A recent placebo-controlled study of 386 patients who had been diagnosed with at least two skin cancers – such as basal cell carcinoma and squamous cell carcinoma – in the past five years, showed that taking 500 milligrams twice daily of nicotinamide (not nicotinic acid) reduced the subsequent risk of non-melanoma skin cancers by 23%. When patients stopped taking the supplements, their risk of getting skin cancer rose again about six months later.

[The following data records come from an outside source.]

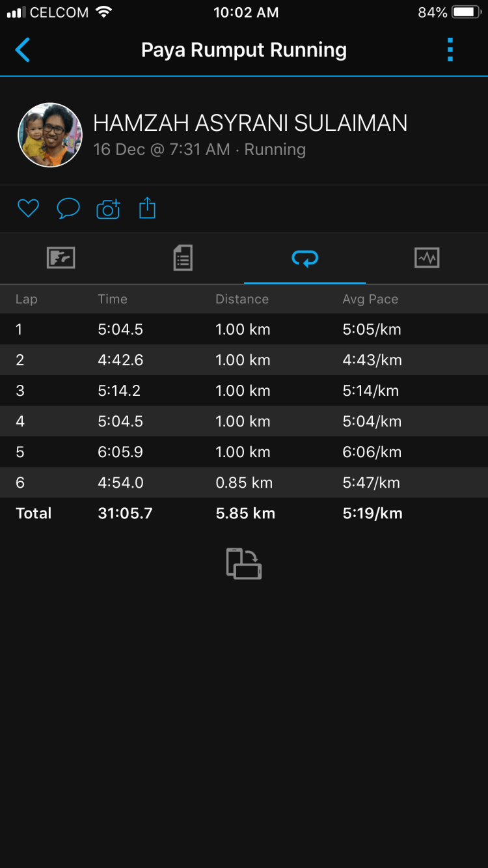Select lap 5 row with 6:05.9 time
Image resolution: width=488 pixels, height=868 pixels.
(244, 452)
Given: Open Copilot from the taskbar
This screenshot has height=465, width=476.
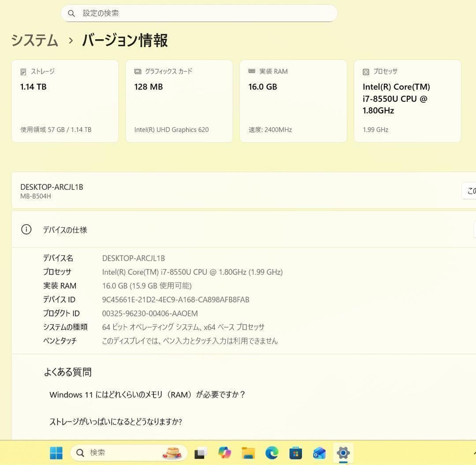Looking at the screenshot, I should click(224, 453).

A prospective, randomized, double-blind, placebo-controlled study of acitretin 25 mg/day 5 days a week over 2 years did not show any reduction in the development of basal cell carcinoma in patients with a history of multiple basal cell carcinomas 6).

Topical tretinoin and tazarotene have been shown to not be effective in preventing basal cell carcinoma 7).

Basal cell carcinoma complications

Recurrent basal cell carcinoma

Recurrence of basal cell carcinoma after initial treatment is not uncommon. Characteristics of recurrent basal cell carcinoma often include:

  • Incomplete excision or narrow margins at primary excision
  • Morphoeic, micronodular, and infiltrative subtypes
  • Location on head and neck

Advanced basal cell carcinoma

Advanced basal cell carcinomas are large, often neglected tumours.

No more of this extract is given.